O Sapientia
'O Wisdom, you come forth from the mouth of the Most High. You fill the universe and hold all things together in a strong yet gentle manner. O come to teach us the way of prudence.'
"We sing to the Wisdom that spoke for itself in Old Testament, opening her mouth in the assembly of the Most High. Specifically, we call on Wisdom in the words of Jesus ben-Sirach... It is as the men and women we are that we come before God, praying Messiah to come. We are people with whole areas of experience that have no obvious and immediate religious significance. Such areas are, we say, secular, belonging to the world. Yet it was this world that God loved so much that he sent his Son, his Wisdom, into it.
Jesus ben-Sirach wanted to unify the inter-relationship of God and the individual with the day-to-day affairs of living in the world, getting on or at least getting by. This can be found in the idea of Wisdom, for Wisdom, he says, can be found in God himself; it is written into the very structure of the world; and it is offered to everybody, but especially to those who love God. This discovery of his set the pattern for all subsequent reflection in the Jewish-Christian tradition on the unity of God's work in creation, providence and redemption... And so we are constantly being asked to find out how the God who creates and sustains and redeems is one God, how he speaks only the one Word through whom all things were made, in whom all things hold together and who was translated into flesh and blood in a particular historical individual, in Jesus of Nazareth.
We pray to Wisdom to come, and to teach... If we are going to be taught by Wisdom herself we have to be ready to be taught by people and situations, for Wisdom reaches mightily from one end of the earth to the other and gently orders all things. The Wisdom which is incarnate in Jesus of Nazareth is not a different wisdom from that which underlies the laws of nature and the laws of human nature and the laws of history. If we tried to learn only from supernatural wisdom which was not available in the world of history and nature and other people, then it would not be the Wisdom to whom we sing in Advent that would be teaching us. The Wisdom to which we sing reaches mightily from one end of the earth to the other and the more we enlarge our sympathies to reach out like Wisdom the more likely our chance of hearing the echoes of its voice and learning from it. Human culture can be an obstacle to those dispositions which enable us to hear Wisdom's voice, but more frequently the hurdles lie with our inadequate sympathies, our over-narrow range of interests. It is false to our Christian tradition, it is unwise, to try to flee from the world which God loved so much that he sent his Son, his Wisdom, to it. It is wise to flee from the world that is at enmity with God, but that world is what we have made of the world. It is the world we have made against God, made out of our enmity with God, and not the world as such. The desire for God cannot bypass a reverence and respect and indeed a love for what God is his Wisdom has created, and created good, and created very good.
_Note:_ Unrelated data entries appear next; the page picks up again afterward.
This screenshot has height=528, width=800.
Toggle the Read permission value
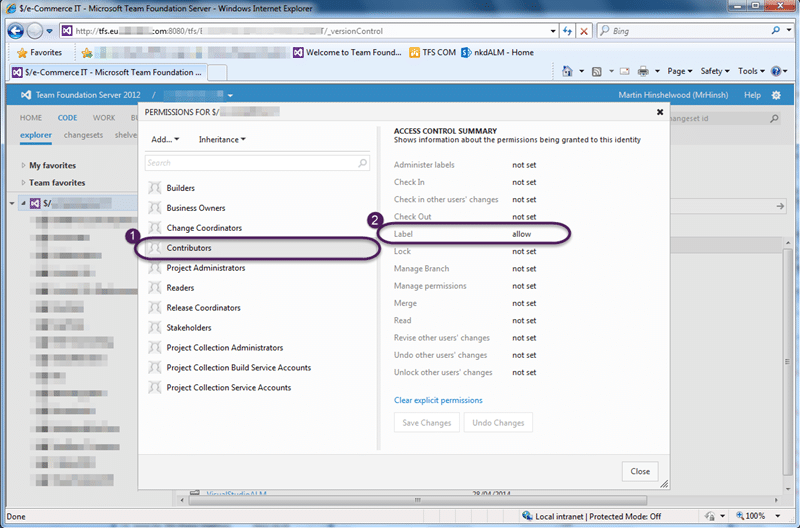coord(524,320)
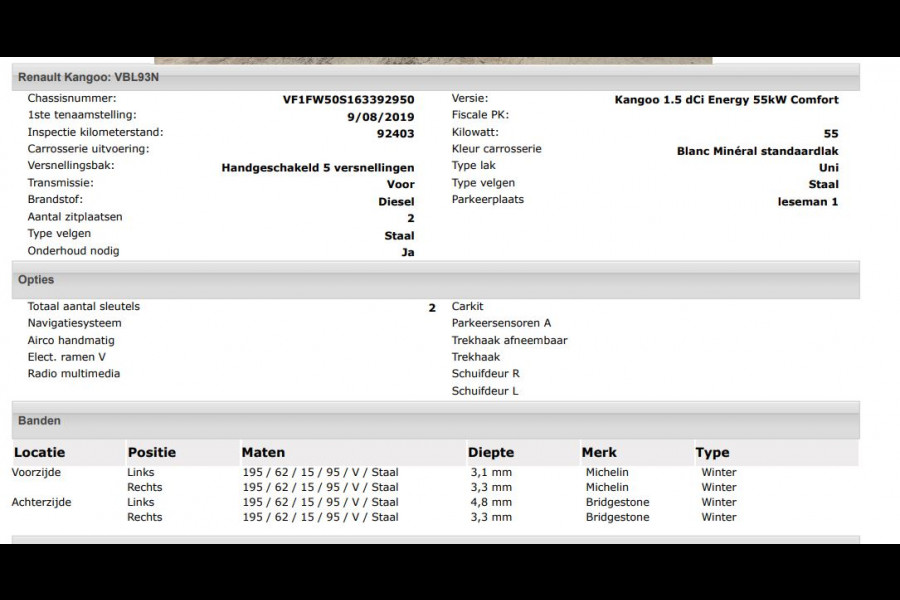Viewport: 900px width, 600px height.
Task: Expand the Banden section header
Action: (x=39, y=421)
And what we want to learn from Wisdom... is the way of prudence. There is nothing we can more properly ask of Wisdom than how to be prudent. Only if we have prudence, that is, discretion, discernment, a sense of the realities of things and persons and situations, can we give a welcome to Wisdom. Catherine of Siena, meditating on the story of the annunciation when Eternal Wisdom did come first, sees Mary as exercising the virtue of prudence in her conversation with the Angel. Prudence made her ask the right questions and prudence enabled her to give the appropriate reply... And so we pray first of all to be taught the way of prudence, too be taught how to live a life that is in all things pleasing to God, how to become a saint... Ask God to teach you the way of prudence, how to behave in appropriate ways along the ordinary paths of this earth. It was those common paths that Jesus of Nazareth trod and, in treading, became the Way itself, the way which led up to Jerusalem and which once led and still leads to the Father.
It is Eternal Wisdom whom we pray to come and teach us the way of prudence. Ordinary prudence comes from Eternal Wisdom. We may fairly expect that by looking towards him we will discover how to be prudent. In its most palpable form, this looking is towards him as he was and is embodied in the flesh and blood of Jesus of Nazareth, the risen and glorified Christ of our faith. We learn the way of prudence by studying the book of Christ crucified in which Bonaventure told Thomas Aquinas he had learnt all his wisdom."
- Geoffrey Preston, OP, 'Hallowing the Time'
The image above is of Mary, Seat of Wisdom from a stained glass window in the basilica at Fourviere in Lyon.